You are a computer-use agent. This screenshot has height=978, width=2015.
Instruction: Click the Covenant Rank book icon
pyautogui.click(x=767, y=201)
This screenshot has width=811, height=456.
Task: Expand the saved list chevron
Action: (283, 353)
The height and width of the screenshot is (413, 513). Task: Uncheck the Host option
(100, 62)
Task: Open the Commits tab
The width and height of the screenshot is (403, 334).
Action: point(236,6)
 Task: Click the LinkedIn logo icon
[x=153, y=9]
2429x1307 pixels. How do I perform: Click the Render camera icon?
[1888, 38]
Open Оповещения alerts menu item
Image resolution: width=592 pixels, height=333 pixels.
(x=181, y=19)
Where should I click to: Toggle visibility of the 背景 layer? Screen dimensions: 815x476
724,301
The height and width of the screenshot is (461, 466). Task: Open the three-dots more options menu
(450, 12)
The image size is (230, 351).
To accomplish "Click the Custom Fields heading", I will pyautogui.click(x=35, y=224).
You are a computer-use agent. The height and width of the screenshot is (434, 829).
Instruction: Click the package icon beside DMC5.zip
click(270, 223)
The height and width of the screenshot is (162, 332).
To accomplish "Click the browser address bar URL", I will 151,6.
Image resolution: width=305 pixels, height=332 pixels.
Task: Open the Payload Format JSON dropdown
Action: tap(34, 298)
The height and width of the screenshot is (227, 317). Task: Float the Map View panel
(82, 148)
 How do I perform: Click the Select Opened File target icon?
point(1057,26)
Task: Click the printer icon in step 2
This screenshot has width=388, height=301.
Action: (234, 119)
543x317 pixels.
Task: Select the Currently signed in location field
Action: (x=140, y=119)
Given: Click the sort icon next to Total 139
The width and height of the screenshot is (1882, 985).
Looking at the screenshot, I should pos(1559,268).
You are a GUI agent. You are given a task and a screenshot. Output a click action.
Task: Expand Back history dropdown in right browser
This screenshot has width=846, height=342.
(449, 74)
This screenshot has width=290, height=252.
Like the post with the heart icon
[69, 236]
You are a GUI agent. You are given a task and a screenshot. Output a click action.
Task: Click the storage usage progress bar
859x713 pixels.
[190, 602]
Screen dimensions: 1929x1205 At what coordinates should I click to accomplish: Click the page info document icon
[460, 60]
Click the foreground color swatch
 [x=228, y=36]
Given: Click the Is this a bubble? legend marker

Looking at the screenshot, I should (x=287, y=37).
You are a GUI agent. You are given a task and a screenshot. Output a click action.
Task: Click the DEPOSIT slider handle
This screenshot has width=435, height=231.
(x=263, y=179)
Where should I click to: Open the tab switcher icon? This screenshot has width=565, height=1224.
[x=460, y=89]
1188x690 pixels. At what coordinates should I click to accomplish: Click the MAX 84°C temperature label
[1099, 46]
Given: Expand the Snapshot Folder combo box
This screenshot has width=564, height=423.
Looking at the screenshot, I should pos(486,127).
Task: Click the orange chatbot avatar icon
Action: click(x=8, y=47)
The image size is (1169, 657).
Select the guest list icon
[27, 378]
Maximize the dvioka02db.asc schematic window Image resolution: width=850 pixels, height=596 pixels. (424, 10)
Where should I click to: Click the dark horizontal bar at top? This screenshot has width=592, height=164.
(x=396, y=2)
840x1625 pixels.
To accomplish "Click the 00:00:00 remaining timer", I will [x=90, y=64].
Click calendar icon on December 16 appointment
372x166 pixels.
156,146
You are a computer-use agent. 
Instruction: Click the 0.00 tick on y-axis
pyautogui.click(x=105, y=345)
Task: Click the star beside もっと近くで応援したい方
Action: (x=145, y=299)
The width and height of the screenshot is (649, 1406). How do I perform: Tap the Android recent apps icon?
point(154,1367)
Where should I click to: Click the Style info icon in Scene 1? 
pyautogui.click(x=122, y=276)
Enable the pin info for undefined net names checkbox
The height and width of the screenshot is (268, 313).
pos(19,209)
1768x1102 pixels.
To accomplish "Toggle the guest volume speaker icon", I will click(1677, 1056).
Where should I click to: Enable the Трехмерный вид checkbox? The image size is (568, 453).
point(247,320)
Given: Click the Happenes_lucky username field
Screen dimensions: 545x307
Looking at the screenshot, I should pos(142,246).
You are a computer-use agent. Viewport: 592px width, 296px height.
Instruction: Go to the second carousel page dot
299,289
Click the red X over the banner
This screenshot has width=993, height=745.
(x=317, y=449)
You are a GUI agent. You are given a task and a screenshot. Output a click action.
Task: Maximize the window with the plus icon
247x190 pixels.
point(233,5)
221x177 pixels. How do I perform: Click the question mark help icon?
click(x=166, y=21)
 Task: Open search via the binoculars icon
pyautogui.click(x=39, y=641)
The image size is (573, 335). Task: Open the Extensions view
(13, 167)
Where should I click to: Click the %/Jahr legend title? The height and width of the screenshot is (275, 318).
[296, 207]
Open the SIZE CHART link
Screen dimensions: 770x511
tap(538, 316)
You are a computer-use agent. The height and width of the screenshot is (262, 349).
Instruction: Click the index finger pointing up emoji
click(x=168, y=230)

OBJECTIVE: Copy the records again, changing "computer-use agent" to "desktop agent" everywhere and leaving everything else unchanged.

CORRECT OUTPUT:
You are a desktop agent. This screenshot has height=978, width=2015.
Instruction: Click the Covenant Rank book icon
pyautogui.click(x=767, y=201)
This screenshot has width=811, height=456.
Task: Expand the saved list chevron
Action: (283, 353)
The height and width of the screenshot is (413, 513). Task: Uncheck the Host option
(100, 62)
Task: Open the Commits tab
The width and height of the screenshot is (403, 334).
Action: point(236,6)
 Task: Click the LinkedIn logo icon
[x=153, y=9]
2429x1307 pixels. How do I perform: Click the Render camera icon?
[1888, 38]
Open Оповещения alerts menu item
Image resolution: width=592 pixels, height=333 pixels.
(x=181, y=19)
Where should I click to: Toggle visibility of the 背景 layer? Screen dimensions: 815x476
724,301
The height and width of the screenshot is (461, 466). Task: Open the three-dots more options menu
(450, 12)
The image size is (230, 351).
To accomplish "Click the Custom Fields heading", I will pyautogui.click(x=35, y=224).
You are a desktop agent. The height and width of the screenshot is (434, 829).
Instruction: Click the package icon beside DMC5.zip
click(270, 223)
The height and width of the screenshot is (162, 332).
To accomplish "Click the browser address bar URL", I will 151,6.
Image resolution: width=305 pixels, height=332 pixels.
Task: Open the Payload Format JSON dropdown
Action: tap(34, 298)
The height and width of the screenshot is (227, 317). Task: Float the Map View panel
(82, 148)
 How do I perform: Click the Select Opened File target icon?
point(1057,26)
Task: Click the printer icon in step 2
This screenshot has width=388, height=301.
Action: (234, 119)
543x317 pixels.
Task: Select the Currently signed in location field
Action: (x=140, y=119)
Given: Click the sort icon next to Total 139
The width and height of the screenshot is (1882, 985).
Looking at the screenshot, I should pos(1559,268).
You are a GUI agent. You are given a task and a screenshot. Output a click action.
Task: Expand Back history dropdown in right browser
This screenshot has width=846, height=342.
(449, 74)
This screenshot has width=290, height=252.
Like the post with the heart icon
[69, 236]
You are a GUI agent. You are given a task and a screenshot. Output a click action.
Task: Click the storage usage progress bar
859x713 pixels.
[190, 602]
Screen dimensions: 1929x1205 At what coordinates should I click to accomplish: Click the page info document icon
[460, 60]
Click the foreground color swatch
 [x=228, y=36]
Given: Click the Is this a bubble? legend marker

Looking at the screenshot, I should (x=287, y=37).
You are a GUI agent. You are given a task and a screenshot. Output a click action.
Task: Click the DEPOSIT slider handle
This screenshot has width=435, height=231.
(x=263, y=179)
Where should I click to: Open the tab switcher icon? This screenshot has width=565, height=1224.
[x=460, y=89]
1188x690 pixels. At what coordinates should I click to accomplish: Click the MAX 84°C temperature label
[1099, 46]
Given: Expand the Snapshot Folder combo box
This screenshot has width=564, height=423.
Looking at the screenshot, I should pos(486,127).
Task: Click the orange chatbot avatar icon
Action: click(x=8, y=47)
The image size is (1169, 657).
Select the guest list icon
[27, 378]
Maximize the dvioka02db.asc schematic window Image resolution: width=850 pixels, height=596 pixels. (424, 10)
Where should I click to: Click the dark horizontal bar at top? This screenshot has width=592, height=164.
(x=396, y=2)
840x1625 pixels.
To accomplish "Click the 00:00:00 remaining timer", I will [x=90, y=64].
Click calendar icon on December 16 appointment
372x166 pixels.
156,146
You are a desktop agent. 
Instruction: Click the 0.00 tick on y-axis
pyautogui.click(x=105, y=345)
Task: Click the star beside もっと近くで応援したい方
Action: (x=145, y=299)
The width and height of the screenshot is (649, 1406). How do I perform: Tap the Android recent apps icon?
point(154,1367)
Where should I click to: Click the Style info icon in Scene 1? 
pyautogui.click(x=122, y=276)
Enable the pin info for undefined net names checkbox
The height and width of the screenshot is (268, 313).
pos(19,209)
1768x1102 pixels.
To accomplish "Toggle the guest volume speaker icon", I will click(1677, 1056).
Where should I click to: Enable the Трехмерный вид checkbox? The image size is (568, 453).
point(247,320)
Given: Click the Happenes_lucky username field
Screen dimensions: 545x307
Looking at the screenshot, I should pos(142,246).
You are a desktop agent. Viewport: 592px width, 296px height.
Instruction: Go to the second carousel page dot
299,289
Click the red X over the banner
This screenshot has width=993, height=745.
(x=317, y=449)
You are a GUI agent. You are given a task and a screenshot. Output a click action.
Task: Maximize the window with the plus icon
247x190 pixels.
point(233,5)
221x177 pixels. How do I perform: Click the question mark help icon?
click(x=166, y=21)
 Task: Open search via the binoculars icon
pyautogui.click(x=39, y=641)
The image size is (573, 335). Task: Open the Extensions view
(13, 167)
Where should I click to: Click the %/Jahr legend title? The height and width of the screenshot is (275, 318).
[296, 207]
Open the SIZE CHART link
Screen dimensions: 770x511
tap(538, 316)
You are a desktop agent. The height and width of the screenshot is (262, 349).
Instruction: Click the index finger pointing up emoji
click(x=168, y=230)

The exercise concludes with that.